Enterprises can combine a public cloud service, Platform-as-a-Service (PaaS), and OpenShift to run CP4BA. For example, they can use public AZs to deploy OpenShift, LDAP as a service such as AWS or Azure Active Directory, Storage-as-a-Service (STaaS) such as AWS Elastic File System (EFS) or Azure Files, and Database-as-a-Service (DBaaS) such as AWS or Azure PostgreSQL to provide the ability to achieve four nines or close to it.

But not all enterprises can or are willing to adopt the public cloud. One reason is regulatory or compliance requirements for where the data can reside. Some industries or enterprises won’t or are not willing to store data in the public cloud. Hence, some enterprises are starting to replicate what the public cloud made standard with AZs. Enterprises are looking to build multiple data centers within a metropolitan city to provide redundancy. Data centers are distributed across the metro city, stretching between 10 to 30 miles and connected by a redundant high-speed network. Network latency between these data centers is as low as 2 milliseconds. This brings public cloud-like capabilities to the enterprise. OpenShift can be deployed in what Red Hat calls a stretch cluster or a metro cluster. The requirements for this OpenShift stretch cluster are what make it difficult for an enterprise to deploy. Similar to deploying OpenShift across AZs in the public cloud, it requires at least three data centers. This alone makes it difficult for enterprise customers to implement the OpenShift stretch cluster. Nowadays, enterprises are starting to have two data centers that are close by, but three is very rare. There are instances where customers have deployed the OpenShift stretch cluster. But according to Red Hat’s guidance for deploying an OpenShift cluster that spans multi-sites, it is not something Red Hat recommends (https://access.redhat.com/articles/3220991).

So, HA is critical to all enterprises, and not having it means increasing loss of revenue, which has increased in the past years. HA has evolved and so has enterprises’ HA architecture. This is mainly the result of new technologies such as Kubernetes and OpenShift and the maturity of infrastructure for data centers thanks to the advent of public clouds such as AWS. Combining these technologies and services provides enterprises with the option to deploy CP4BA and the means to achieve four nines or better.

Disaster recovery

HA is not DR. They have similar objectives: business continuity and minimizing downtime. The difference between HA and DR is that DR focuses on policies and procedures to enable the recovery of the system, application, or entire data center to a fully operational state after a catastrophic event. Similar to HA, there are SLAs that help define requirements for DR, which, in turn, determine the policies, procedures, strategy, and even implementation details to meet the needed SLAs. Two important terms help define the DR requirement: Recovery Point Objective (RPO) and Recovery Time Objective (RTO).

RTO measures how quickly the system, application, or data center can be restored. This measurement of time for recovery is not only about restoring the application to a functional state to resume critical business processes but also about the data.

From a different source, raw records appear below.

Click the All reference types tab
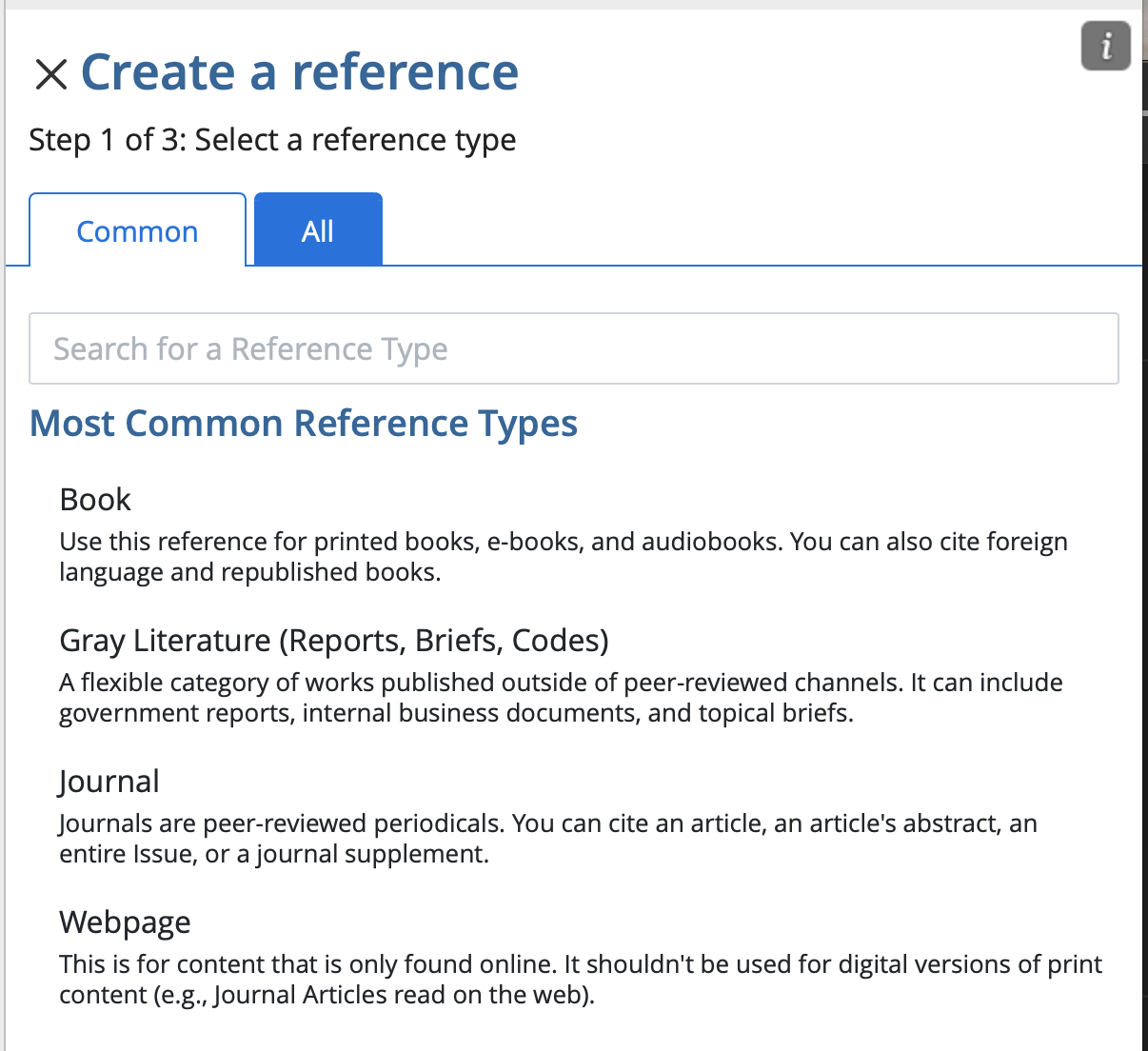1148x1051 pixels. point(317,229)
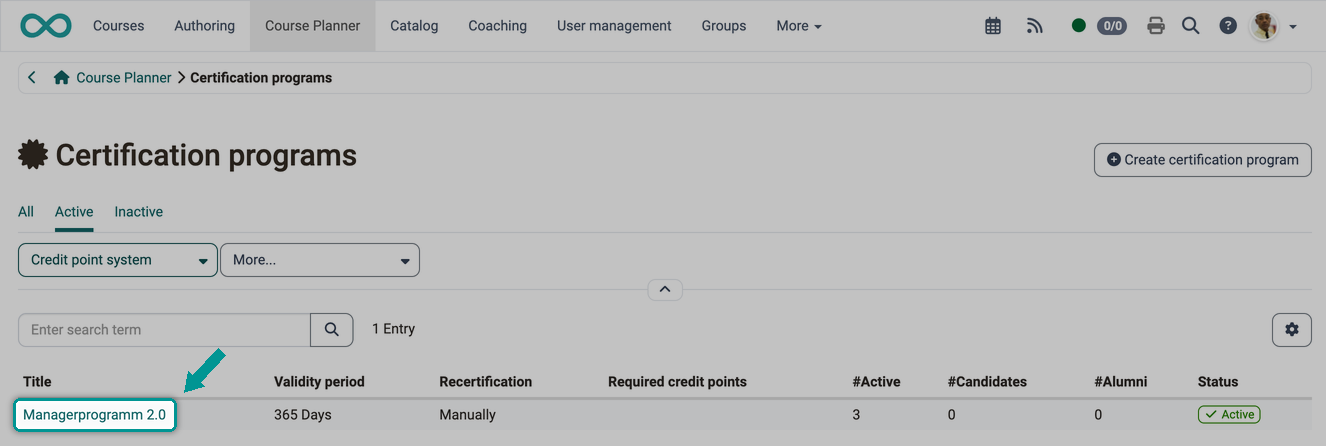Open user avatar profile menu
Viewport: 1326px width, 446px height.
pos(1274,26)
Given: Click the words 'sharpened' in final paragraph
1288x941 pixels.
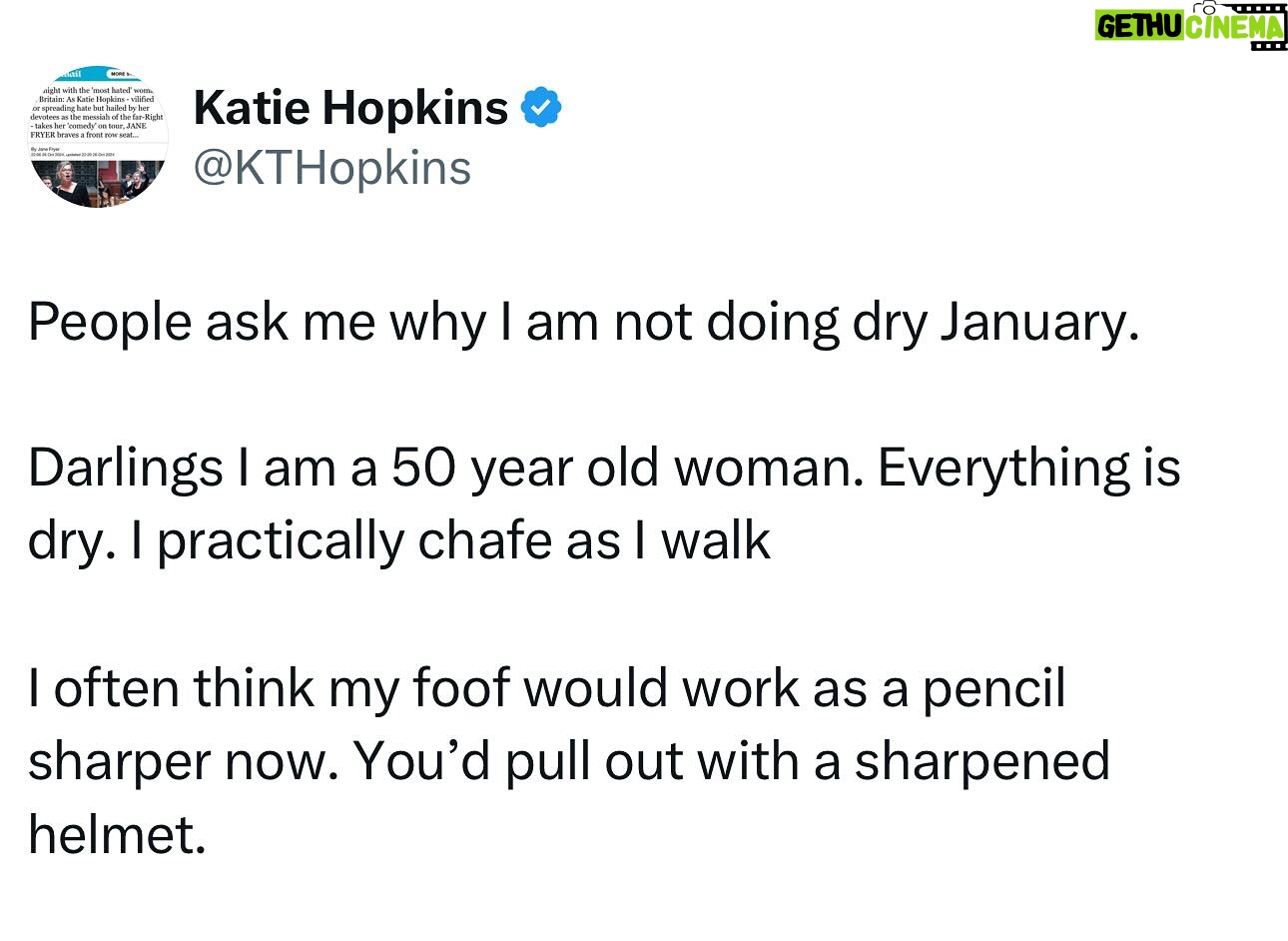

RPO is the enterprise measurement of data loss tolerance. How much data can the enterprise afford to lose without it having a significant impact on the business? Here is a diagram for a quick comparison of RTO and RPO:

Figure 14.10 – RTO versus RPO

Figure 14.10 – RTO versus RPO

As mentioned earlier, the RTO and RPO requirements will determine the process, procedures, and strategy needed to support those requirements. For example, requiring an RPO of zero, which means no data loss, requires different infrastructure and implementation details that are going to be vastly different from an RPO of 4 hours. That is also true for RTO. Requiring an RTO of 1 or 2 hours is going to require a different process and build out of DR than, say, 8 hours. The DR environment almost needs to be in a hot standby mode to achieve 1 or 2 hours. At the time of writing, CP4BA can only support an active-passive DR architecture. This entails two independent OpenShift clusters – one in the primary site and another in the DR site.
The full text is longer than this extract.